Luckin savait que Starbucks avait bien fait ses devoirs, et qu’elle avait étudié et choisi les meilleurs emplacements avec le maximum de demande et de bande passante. Il lui suffisait de copier son adversaire et venir s’accaparer des parts de marché.
À Pékin, il y a désormais plus de cafés Luckin que de cafés Starbucks. Les deux enseignes garantissent une livraison dans la demie-heure dans les grandes villes chinoises, et prévoient d’ouvrir des centaines, voire des milliers de nouveaux cafés en Chine.
Un Pari Encore Très Risqué ?
La guerre des cafés reste un pari très risqué, étant donné que la Chine est encore en train de développer un goût pour le café. La consommation annuelle de café par habitant est d’environ 5 à 6 tasses. Pour mettre les choses en perspective, un américain consomme plus de 300 tasses chaque année.
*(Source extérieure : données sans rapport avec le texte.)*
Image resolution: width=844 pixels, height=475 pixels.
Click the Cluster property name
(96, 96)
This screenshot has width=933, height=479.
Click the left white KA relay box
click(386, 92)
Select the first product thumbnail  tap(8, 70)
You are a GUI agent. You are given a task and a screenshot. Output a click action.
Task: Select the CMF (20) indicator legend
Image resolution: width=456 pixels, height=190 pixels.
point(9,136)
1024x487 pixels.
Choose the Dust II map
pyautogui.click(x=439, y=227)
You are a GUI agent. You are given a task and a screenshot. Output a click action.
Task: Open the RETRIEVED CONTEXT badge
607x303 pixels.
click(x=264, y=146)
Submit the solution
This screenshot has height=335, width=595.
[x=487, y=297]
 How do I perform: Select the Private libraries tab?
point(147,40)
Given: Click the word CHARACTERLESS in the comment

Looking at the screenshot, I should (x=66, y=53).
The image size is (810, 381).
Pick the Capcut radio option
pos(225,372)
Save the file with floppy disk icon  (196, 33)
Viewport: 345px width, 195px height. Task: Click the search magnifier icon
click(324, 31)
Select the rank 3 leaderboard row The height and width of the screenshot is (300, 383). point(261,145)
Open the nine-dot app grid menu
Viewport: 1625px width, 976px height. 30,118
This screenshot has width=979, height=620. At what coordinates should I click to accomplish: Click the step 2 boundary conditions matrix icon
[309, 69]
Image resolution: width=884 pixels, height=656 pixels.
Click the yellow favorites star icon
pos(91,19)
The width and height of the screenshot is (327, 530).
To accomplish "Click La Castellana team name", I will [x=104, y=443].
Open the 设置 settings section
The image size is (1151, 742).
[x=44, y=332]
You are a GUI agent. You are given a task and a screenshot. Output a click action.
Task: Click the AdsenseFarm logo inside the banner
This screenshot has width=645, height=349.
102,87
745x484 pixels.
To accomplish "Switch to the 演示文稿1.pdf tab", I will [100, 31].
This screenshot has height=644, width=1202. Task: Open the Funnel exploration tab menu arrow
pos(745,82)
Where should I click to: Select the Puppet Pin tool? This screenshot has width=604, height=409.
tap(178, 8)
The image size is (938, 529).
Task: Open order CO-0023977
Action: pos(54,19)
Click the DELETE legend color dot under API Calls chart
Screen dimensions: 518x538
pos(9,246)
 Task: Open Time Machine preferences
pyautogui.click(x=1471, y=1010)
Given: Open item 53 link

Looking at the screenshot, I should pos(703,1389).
À Pékin, un Americano de 500 mL coûte 37 yuans (5,52 $) pour se le faire livrer par Starbucks et 27 yuans (4,02 $) pour se le faire livrer par Luckin. Les commandes Starbucks incluent un supplément de 9 yuans (1,34 $) pour Ele.me, qui s’occupe de la livraison. Et les commandes de Luckin incluent des frais de 6 yuans (0,89 $) pour son partenaire de livraison, SF Express. Ces entreprises de livraison facturent 1 dollar en moyenne à Starbucks et Luckin.
Assurer le transport au consommateur n’est pas une mince affaire non plus, dans une ville comme Pékin, où le café est livré en scooter. Les chauffeurs-livreurs font face à un trafic déjanté, et se dribblent continuellement dans les halls d’immeubles.
Chaque commande Starbucks nécessite de sceller la boisson avec un couvercle anti-éclaboussures spécial, en plus d’un sac de livraison qui prouve au client que sa boisson n’a pas été touchée, ce qui augmente le coût unitaire d’un café.
La consommation de tasses de café dans le monde
Néanmoins, face à ces différents challenges à relever, la croissance de la consommation de café est une tendance solide. Au Japon et en Corée du Sud, où le thé est la boisson traditionnelle, le café a réussi à percer, au point que ses habitants en boivent désormais 300 tasses par an. C’est-à-dire autant qu’aux Etats-Unis.
Dans ce contexte, le potentiel de croissance reste très élevé pour toutes les enseignes sur le champ de bataille. La Chine représente le deuxième marché de Starbucks après les États-Unis, et la marque à la sirène tente de contrer l’ascension éclair de Luckin en musclant ses livraisons de produits. Coup de chance pour Starbucks, son jeune rival connaît les mois les plus sombres de son existence, et c’est justement le sujet du prochain épisode. A bientôt !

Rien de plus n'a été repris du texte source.